Dizinin en güzel yanı kriz zamanlarında oluşan panik atmosferinin çok gerçekçi yansıtılması. Ölüm kalım savaşı içinde bir de demokrasi uygulamasını deniyorlar ki, uygulamanın zorluklarına dair güzel sahneler izliyoruz. Demokrasi uygulama sonucu geride bırakma (daha doğrusu ölüme bırakma) ile sonuçlanabiliyor.
Kocaman bir artı da farklı milletlerden karakterlerin kendileri ile baş başa kaldıklarında yada aynı milletten olan kişi ile ana dilleri ile konuşmalarına. Rus anne ve oğlun Ruşça konuşması, Ayaz’ın Türkçe küfür etmesi…
Farklı milletlerden karakterler dedik. Peki kim bunlar? Dizinin her bölümünde bir karakteri daha yakından tanıyoruz. Detay sahneleri (flashbackler) o kadar kısa ki, yormuyor. Evinden intihar etmek için çıkan bir insanın kendi hayatı ile birlikte başkalarının hayatını da kurtarma mücadelesi paradoksu yaşayan Sylvie, onursuz pilot Mathieu. Onun geçmişine dokunmasak da hayatını sosyal medyadan kazanan, yeni bir paylaşım yapacakken görecek kimsenin olmadığını hatırlayan Ines’i merak ediyorum doğrusu…

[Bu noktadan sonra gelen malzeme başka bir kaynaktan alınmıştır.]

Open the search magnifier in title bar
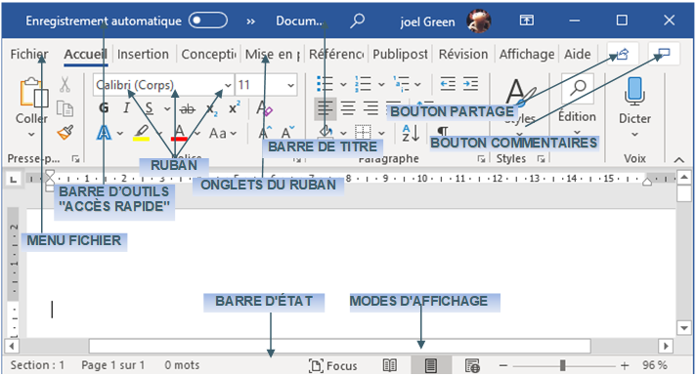Image resolution: width=697 pixels, height=376 pixels. click(357, 21)
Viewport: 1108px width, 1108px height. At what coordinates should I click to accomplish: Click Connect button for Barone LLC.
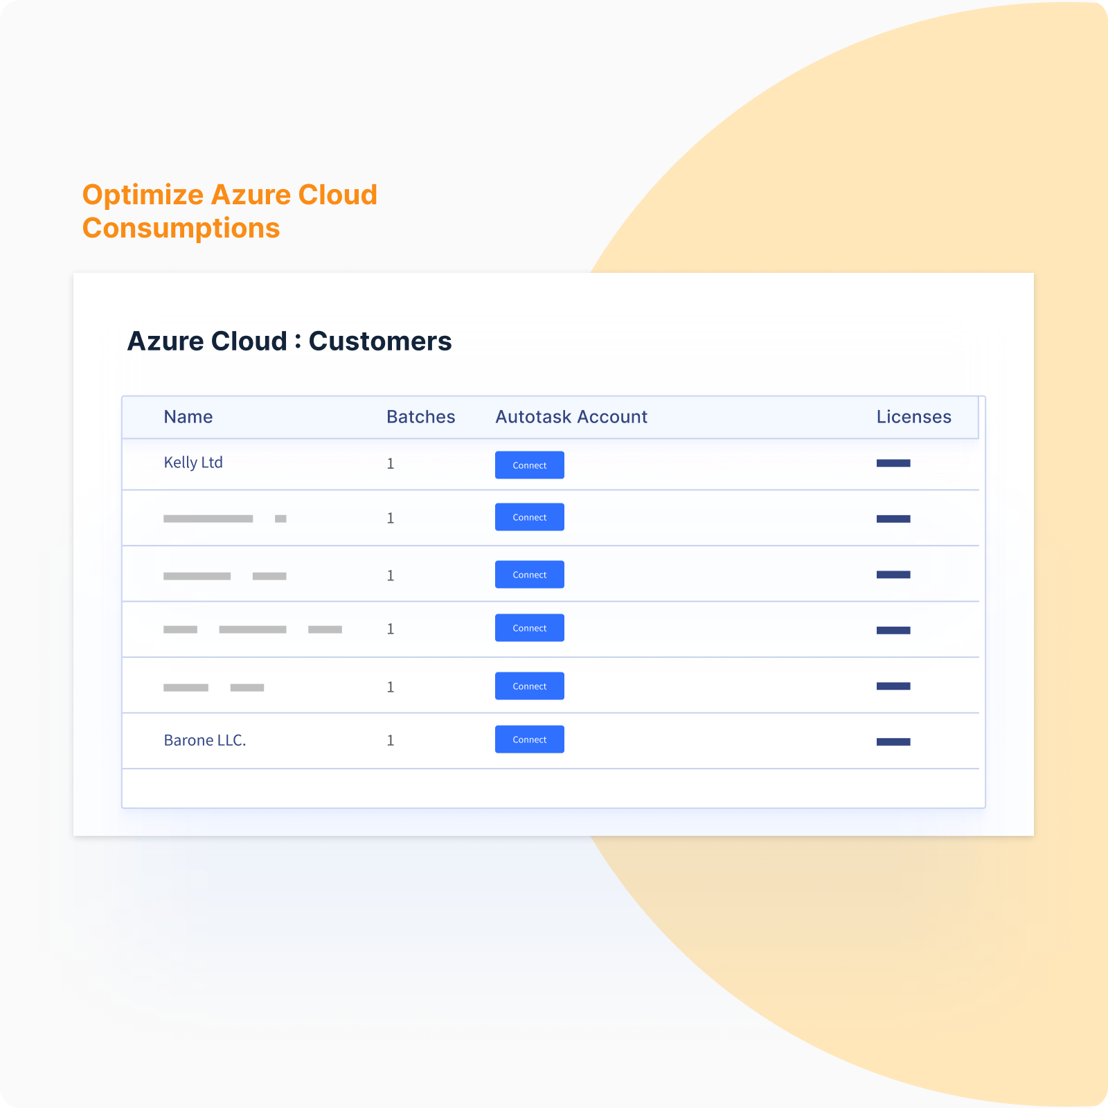[529, 739]
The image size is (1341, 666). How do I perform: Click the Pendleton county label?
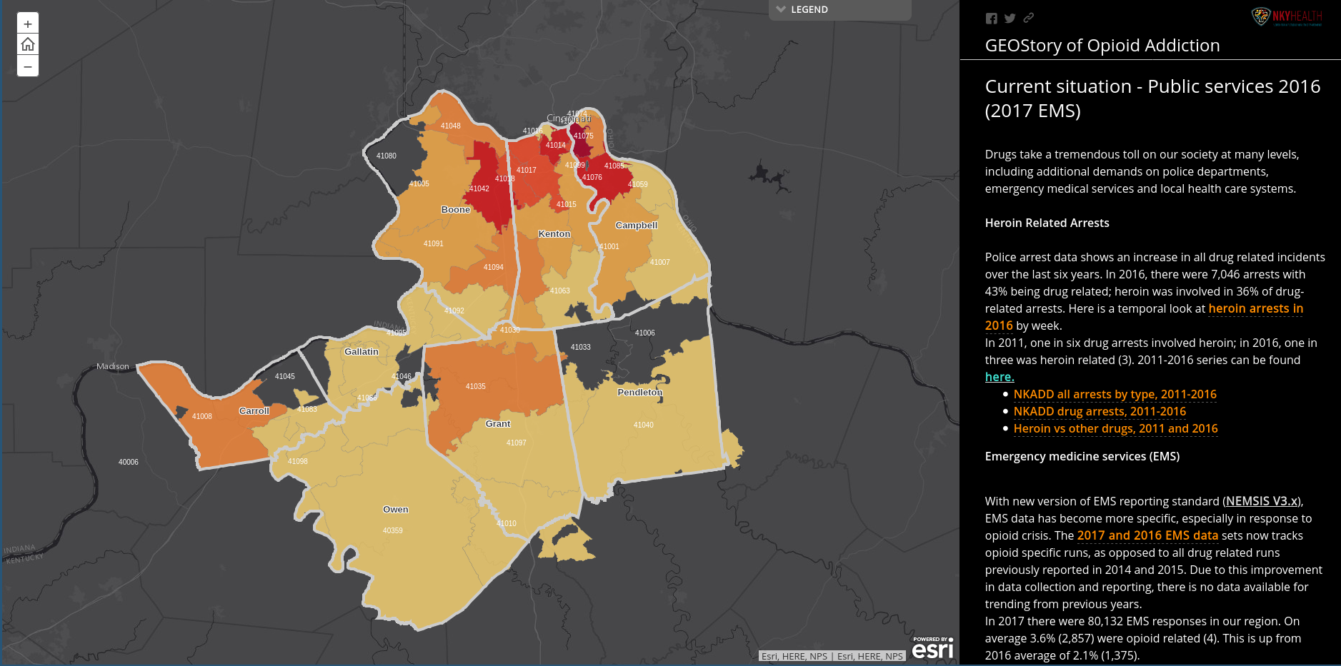click(639, 393)
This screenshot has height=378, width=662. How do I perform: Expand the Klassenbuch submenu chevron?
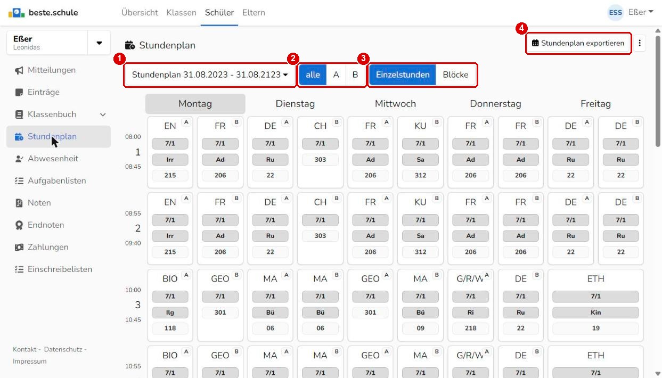[103, 114]
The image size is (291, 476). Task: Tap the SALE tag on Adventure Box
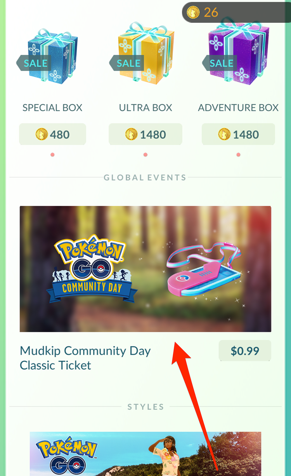click(220, 63)
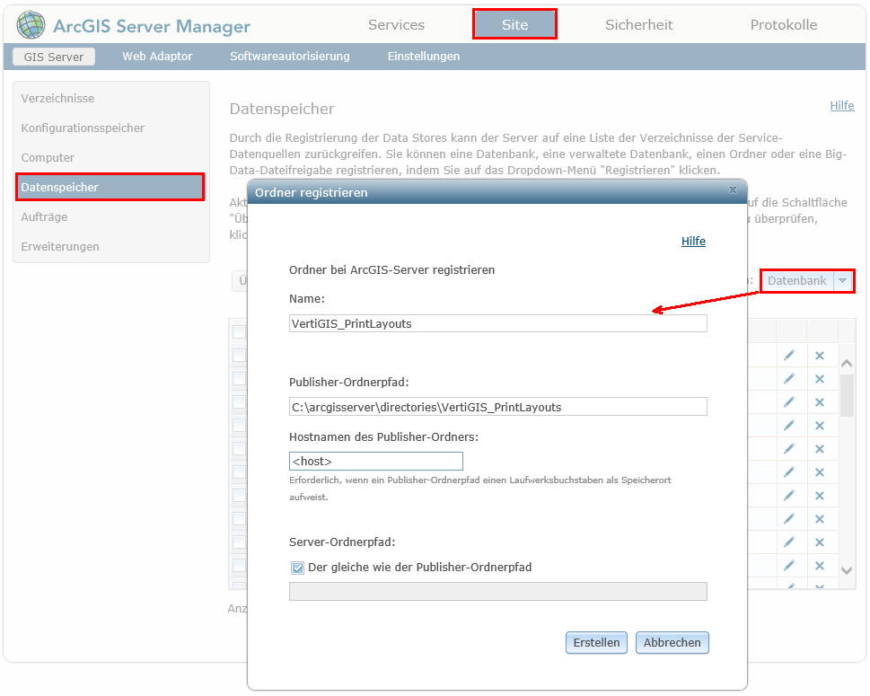
Task: Remove the second data store entry via its X icon
Action: [820, 378]
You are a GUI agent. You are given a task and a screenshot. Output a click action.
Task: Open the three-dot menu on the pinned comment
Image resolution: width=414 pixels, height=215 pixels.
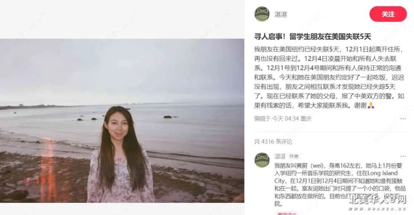[x=403, y=156]
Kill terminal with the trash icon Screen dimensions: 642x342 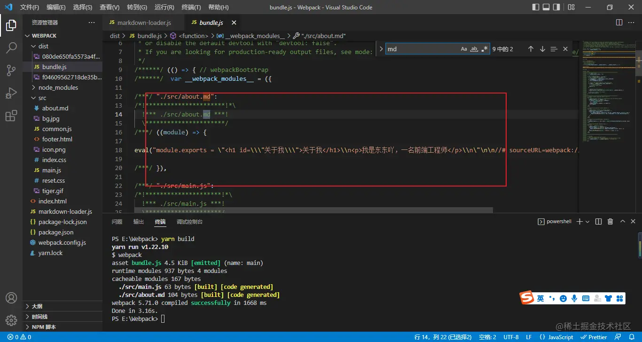(610, 222)
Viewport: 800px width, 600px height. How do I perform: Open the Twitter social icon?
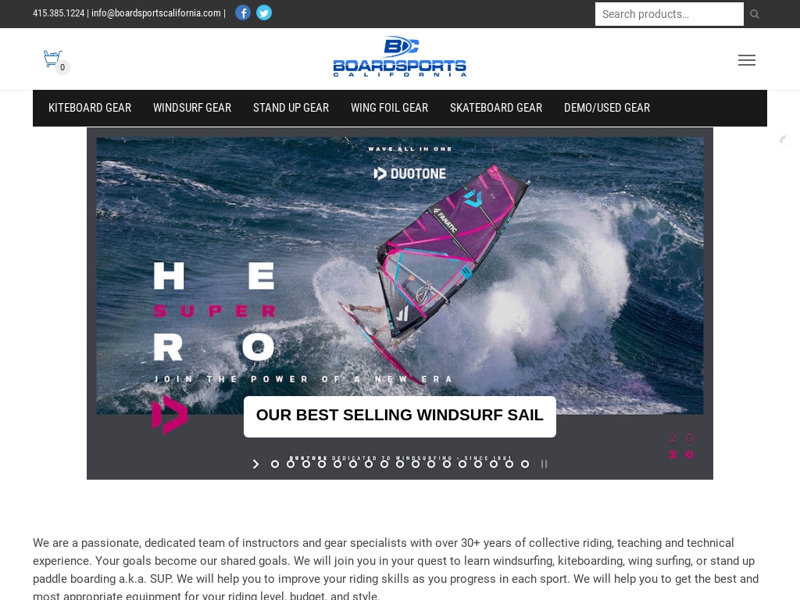(x=264, y=13)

Bir İtalyan, bir Faslı, bir Türk… Fıkra gibi değil mi? Hayatlarına uzandığımız karakterlerin hemen hemen hepsi farklı ırklardan. İşte size bir kaç örnek:
Terenzio / Nato’da çalışan İtalyan binbaşı: Nato toplantısı sırasında öğrendiği dünyanın sonu geldi bilgisi ile sadece batıya gitmeye çalışan asker. Karakterine bakarsak en önemli özelliği ırkçı olması. Biraz da anlama güçlüğü var diyebilir miyiz? Kurtulma planını eline yüzüne bulaştırıyor.
Osman / Fas kökenli temizlikçi : Kadere bakın, son dakikada bir çocuğun boyadığı tepsiyi temizlemek için uçak içinde. Karakter bana göre tipik bir arap olarak çizilmiş. En iyi Müslümanlar Araplardır öyle ki Türk için ‘gerçek Müslüman bile değil diyebilir. Tarihte bir çok kez örneğini gördüğümüz üzere Türk’ü sattı. klasik uyuşuk arap olarak yansıtılmış.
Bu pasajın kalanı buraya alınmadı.